Republicans should emphasize economics

Let’s cut right to the chase: If Republicans want to win in 2012 they need to stay away from social issues and use the nation’s less-than-perfect economic condition as the main focus of their campaign.

According to Rasmussen Reports, 70 percent of the nation believes we are in a “political recession,” while 55 percent disapproves of President Obama’s handling of the economy.

It doesn’t take a genius to see that a majority of the nation is upset with the Obama administration’s handling of the economy, which makes sense, as Rasmussen found that 65 percent of registered voters consider themselves to be economically conservative.

In contrast, a recent Gallop poll stated that 23 percent of the Republican electorate is socially liberal, not to mention that 49 percent of Independents are pro-choice as well as pro-gay marriage, and 53 percent believe gun control should be a collective right.

The issue is that the only candidate in the field who would relatively agree with these stances on social issues is Rudy Giuliani, the former mayor of New York City, who carries less than 1.5 percent in the polls.

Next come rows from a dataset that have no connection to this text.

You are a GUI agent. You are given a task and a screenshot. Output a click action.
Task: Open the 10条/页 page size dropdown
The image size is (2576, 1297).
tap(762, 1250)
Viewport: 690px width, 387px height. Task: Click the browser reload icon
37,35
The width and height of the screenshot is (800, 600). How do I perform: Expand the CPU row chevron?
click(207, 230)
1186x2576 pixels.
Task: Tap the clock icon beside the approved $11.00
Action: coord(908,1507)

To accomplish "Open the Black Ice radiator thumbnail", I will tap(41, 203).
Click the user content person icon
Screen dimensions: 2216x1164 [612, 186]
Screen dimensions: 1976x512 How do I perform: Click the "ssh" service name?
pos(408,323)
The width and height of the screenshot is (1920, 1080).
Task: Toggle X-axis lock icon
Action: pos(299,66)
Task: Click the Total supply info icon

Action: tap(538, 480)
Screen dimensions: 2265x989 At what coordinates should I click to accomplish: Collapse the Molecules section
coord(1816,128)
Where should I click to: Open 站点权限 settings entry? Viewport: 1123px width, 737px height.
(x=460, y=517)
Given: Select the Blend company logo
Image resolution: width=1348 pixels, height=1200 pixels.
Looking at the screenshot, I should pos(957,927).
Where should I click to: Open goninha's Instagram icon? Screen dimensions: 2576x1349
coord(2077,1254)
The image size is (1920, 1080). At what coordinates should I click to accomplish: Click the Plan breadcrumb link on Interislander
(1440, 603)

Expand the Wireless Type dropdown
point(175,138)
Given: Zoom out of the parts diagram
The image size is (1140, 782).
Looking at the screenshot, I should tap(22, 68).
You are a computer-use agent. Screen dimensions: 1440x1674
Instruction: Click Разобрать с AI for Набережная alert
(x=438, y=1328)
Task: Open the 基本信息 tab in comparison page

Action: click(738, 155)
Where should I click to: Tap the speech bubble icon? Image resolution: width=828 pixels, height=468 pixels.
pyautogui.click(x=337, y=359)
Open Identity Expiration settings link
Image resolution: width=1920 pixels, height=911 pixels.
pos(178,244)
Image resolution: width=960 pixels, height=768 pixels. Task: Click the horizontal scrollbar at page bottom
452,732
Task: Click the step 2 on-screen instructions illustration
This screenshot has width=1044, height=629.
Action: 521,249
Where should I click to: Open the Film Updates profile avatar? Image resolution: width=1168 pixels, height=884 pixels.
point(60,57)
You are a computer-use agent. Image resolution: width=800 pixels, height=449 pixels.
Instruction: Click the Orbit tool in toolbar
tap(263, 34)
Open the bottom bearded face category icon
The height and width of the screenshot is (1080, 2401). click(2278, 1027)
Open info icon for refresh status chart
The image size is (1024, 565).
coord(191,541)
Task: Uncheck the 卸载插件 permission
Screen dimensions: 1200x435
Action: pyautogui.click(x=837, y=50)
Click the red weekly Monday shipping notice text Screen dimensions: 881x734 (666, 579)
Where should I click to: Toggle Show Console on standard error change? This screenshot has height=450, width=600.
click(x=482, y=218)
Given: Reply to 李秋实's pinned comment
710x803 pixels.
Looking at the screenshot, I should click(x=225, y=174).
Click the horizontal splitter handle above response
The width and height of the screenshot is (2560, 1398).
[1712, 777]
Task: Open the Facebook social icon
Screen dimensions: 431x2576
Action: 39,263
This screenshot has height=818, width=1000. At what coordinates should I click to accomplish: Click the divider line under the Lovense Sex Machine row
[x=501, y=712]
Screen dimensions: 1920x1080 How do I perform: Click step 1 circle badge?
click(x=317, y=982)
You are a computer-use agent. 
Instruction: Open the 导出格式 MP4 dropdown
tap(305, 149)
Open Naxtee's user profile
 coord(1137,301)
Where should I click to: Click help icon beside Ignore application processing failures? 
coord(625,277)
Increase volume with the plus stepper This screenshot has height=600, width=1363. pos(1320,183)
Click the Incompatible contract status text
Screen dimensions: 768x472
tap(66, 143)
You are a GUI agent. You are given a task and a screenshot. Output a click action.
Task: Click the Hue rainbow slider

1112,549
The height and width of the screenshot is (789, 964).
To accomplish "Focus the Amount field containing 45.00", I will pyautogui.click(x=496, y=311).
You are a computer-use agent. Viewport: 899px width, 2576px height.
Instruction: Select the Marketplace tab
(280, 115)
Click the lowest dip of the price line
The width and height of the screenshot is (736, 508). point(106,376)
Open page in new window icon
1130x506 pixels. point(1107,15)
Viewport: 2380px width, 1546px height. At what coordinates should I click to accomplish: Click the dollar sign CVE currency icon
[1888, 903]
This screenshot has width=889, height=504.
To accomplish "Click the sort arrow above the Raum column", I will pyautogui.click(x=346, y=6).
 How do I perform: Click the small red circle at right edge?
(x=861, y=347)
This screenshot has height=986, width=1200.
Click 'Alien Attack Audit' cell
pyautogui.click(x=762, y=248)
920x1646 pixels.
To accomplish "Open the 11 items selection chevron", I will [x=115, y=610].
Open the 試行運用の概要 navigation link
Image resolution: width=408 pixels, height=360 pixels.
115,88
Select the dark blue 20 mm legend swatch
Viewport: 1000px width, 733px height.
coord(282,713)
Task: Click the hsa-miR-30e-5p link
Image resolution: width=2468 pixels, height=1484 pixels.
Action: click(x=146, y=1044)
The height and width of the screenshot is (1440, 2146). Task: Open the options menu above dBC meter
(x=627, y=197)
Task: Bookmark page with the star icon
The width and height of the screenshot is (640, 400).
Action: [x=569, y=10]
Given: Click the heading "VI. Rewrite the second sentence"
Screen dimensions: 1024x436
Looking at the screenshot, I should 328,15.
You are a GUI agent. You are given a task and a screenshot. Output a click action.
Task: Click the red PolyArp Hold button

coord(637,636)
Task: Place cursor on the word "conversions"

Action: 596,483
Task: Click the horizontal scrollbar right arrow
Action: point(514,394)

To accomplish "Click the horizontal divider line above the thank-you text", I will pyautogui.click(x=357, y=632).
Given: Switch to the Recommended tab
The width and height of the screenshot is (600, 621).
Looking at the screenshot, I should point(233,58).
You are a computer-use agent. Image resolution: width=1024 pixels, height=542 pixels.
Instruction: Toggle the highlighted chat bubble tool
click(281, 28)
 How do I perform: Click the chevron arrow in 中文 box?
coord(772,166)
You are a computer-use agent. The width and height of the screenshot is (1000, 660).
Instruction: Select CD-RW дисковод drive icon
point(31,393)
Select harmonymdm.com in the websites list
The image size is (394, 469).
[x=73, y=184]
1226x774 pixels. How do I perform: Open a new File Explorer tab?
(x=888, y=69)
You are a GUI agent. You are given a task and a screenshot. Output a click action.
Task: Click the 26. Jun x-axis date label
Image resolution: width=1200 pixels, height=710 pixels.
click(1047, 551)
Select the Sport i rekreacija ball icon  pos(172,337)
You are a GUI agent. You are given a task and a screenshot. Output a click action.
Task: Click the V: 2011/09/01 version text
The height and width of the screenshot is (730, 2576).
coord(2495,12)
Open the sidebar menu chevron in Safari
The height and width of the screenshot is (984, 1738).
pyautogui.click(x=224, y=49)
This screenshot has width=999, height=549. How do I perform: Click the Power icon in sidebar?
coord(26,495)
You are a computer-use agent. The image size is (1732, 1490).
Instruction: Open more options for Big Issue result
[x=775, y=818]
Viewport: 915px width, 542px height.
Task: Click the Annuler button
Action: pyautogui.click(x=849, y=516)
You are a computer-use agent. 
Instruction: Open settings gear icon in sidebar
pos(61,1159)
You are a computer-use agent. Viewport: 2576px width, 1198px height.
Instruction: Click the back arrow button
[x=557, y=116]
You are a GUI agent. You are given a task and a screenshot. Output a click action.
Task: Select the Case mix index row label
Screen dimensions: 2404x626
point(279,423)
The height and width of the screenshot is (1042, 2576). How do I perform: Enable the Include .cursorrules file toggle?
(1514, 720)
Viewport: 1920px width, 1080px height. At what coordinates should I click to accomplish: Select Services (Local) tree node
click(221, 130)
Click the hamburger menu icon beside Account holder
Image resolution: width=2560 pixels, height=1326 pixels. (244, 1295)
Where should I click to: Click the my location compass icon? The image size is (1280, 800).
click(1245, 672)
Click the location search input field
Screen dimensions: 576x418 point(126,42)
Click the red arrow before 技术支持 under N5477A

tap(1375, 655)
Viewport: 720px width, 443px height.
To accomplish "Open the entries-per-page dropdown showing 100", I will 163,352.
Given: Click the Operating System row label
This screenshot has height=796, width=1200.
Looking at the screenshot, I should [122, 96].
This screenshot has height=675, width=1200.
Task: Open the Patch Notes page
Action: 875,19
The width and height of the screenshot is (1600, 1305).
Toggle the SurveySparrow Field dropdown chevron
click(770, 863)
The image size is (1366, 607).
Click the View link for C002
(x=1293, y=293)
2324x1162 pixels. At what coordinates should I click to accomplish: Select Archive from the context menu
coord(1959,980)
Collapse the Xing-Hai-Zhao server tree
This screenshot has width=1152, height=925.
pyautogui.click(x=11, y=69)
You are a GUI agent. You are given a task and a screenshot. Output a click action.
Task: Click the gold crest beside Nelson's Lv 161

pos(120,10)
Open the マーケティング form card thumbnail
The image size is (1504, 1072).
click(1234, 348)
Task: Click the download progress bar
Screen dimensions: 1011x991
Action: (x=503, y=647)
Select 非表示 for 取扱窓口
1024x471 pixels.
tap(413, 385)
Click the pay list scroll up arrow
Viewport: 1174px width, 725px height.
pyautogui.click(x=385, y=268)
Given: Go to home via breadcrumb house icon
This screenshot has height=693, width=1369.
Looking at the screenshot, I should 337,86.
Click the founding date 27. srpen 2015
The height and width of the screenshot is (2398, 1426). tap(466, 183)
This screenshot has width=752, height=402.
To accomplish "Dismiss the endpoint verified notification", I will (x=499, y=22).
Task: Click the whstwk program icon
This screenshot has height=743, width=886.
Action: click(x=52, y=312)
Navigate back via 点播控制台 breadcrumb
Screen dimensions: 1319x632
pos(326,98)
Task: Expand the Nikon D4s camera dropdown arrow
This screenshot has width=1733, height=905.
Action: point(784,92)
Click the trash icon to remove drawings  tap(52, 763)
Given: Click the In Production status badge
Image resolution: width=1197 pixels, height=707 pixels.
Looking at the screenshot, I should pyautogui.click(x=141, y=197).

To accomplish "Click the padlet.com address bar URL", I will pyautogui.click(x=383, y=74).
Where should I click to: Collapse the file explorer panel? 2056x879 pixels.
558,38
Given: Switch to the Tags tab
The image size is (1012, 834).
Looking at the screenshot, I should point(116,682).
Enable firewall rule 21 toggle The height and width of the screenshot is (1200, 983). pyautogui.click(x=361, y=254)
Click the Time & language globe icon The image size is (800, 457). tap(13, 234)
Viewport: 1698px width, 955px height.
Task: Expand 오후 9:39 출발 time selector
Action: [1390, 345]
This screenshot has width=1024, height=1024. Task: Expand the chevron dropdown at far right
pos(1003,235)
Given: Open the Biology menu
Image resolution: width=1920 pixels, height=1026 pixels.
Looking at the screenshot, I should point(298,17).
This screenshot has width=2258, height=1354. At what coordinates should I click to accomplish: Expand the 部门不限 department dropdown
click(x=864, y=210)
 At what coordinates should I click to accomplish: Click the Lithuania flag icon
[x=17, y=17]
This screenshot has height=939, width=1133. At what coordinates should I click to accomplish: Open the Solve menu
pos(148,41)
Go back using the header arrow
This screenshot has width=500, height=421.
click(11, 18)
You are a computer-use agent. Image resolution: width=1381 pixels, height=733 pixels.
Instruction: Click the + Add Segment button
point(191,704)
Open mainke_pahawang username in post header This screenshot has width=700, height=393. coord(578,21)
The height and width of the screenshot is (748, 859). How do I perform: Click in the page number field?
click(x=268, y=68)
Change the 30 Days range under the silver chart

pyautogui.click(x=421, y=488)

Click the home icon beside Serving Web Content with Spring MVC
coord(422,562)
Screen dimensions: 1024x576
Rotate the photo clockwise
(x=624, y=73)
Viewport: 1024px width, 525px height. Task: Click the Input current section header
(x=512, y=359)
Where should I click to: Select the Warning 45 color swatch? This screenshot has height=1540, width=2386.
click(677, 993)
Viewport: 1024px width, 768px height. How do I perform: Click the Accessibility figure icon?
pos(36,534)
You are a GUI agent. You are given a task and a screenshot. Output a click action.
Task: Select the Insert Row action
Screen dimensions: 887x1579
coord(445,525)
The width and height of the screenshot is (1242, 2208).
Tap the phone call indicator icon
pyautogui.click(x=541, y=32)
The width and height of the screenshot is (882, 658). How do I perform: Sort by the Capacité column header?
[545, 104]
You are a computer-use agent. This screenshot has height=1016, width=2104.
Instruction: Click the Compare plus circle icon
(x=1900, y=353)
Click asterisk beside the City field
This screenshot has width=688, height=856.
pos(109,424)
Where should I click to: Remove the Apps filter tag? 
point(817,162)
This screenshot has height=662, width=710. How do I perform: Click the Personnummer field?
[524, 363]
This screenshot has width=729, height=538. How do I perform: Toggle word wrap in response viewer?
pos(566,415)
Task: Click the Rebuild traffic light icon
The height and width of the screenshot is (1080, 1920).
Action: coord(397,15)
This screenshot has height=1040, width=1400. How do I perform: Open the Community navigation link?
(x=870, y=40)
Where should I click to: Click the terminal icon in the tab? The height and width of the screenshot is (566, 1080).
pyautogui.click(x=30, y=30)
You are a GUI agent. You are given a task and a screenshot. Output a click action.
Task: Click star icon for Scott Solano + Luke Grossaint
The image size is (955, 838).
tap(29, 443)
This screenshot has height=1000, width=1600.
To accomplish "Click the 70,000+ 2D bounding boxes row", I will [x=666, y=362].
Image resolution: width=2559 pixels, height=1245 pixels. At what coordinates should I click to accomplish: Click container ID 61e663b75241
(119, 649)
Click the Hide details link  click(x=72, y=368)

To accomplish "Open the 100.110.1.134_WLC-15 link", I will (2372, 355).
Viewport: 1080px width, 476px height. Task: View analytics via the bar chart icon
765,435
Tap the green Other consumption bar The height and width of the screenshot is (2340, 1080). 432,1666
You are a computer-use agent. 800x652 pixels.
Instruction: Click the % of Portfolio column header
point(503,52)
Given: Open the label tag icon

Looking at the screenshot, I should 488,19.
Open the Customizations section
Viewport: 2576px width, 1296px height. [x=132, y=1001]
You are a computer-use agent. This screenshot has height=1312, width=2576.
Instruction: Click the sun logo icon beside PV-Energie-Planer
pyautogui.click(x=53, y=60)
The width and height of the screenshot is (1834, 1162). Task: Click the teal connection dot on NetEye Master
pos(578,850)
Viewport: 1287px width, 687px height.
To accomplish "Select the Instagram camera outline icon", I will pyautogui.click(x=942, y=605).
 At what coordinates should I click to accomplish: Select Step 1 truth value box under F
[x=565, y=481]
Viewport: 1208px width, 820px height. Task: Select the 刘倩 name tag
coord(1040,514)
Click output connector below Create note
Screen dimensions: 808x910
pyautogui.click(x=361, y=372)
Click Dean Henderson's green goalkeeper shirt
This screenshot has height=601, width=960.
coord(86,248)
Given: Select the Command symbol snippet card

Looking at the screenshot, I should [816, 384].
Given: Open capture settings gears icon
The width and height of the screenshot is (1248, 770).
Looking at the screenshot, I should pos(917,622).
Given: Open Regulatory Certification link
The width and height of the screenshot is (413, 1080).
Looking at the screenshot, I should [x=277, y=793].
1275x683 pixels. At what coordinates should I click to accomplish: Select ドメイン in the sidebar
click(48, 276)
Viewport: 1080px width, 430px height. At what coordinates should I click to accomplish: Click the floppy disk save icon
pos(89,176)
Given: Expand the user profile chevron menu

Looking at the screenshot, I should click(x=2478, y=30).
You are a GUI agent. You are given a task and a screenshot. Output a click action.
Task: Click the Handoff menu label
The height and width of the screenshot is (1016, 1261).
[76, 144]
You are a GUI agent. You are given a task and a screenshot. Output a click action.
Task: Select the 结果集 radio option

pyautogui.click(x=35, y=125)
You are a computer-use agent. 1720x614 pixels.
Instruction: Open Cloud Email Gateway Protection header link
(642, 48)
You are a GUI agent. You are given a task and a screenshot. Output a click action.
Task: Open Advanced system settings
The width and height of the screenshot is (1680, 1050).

I do not think Republicans should ditch their stance on social issues, but they should not create a campaign that is based on their hard-line Christian beliefs — if they want any shot at winning. If conservatives want to flex their big-government-isn’t-the-answer muscles with respect to social issues, they should respond that hot-button topics such as gay marriage should be left up to the states to decide.

Moreover, the major issue of this campaign is the direct political, personal and moral responsibility of the president and his administration for this unprecedented economic calamity that has befallen us.

Though I believe stances on social issues are important, if conservative candidates don’t stretch to the middle of the road, there will be absolutely no way they can be victorious.

Over 19 million Independents voted for President Obama in 2008, and according to an ABC Today poll conducted in 2009, over 10.5 million cast their vote due to Obama’s stance on social issues.

Now, in 2011, over 65 percent of Independents say President Obama’s handling of the economy has been poor, and also say something needs to happen in order to change it. If Republicans can find a way to emphasize economic concerns over social concerns, the Independent vote — and therefore the presidency — can be theirs for the taking.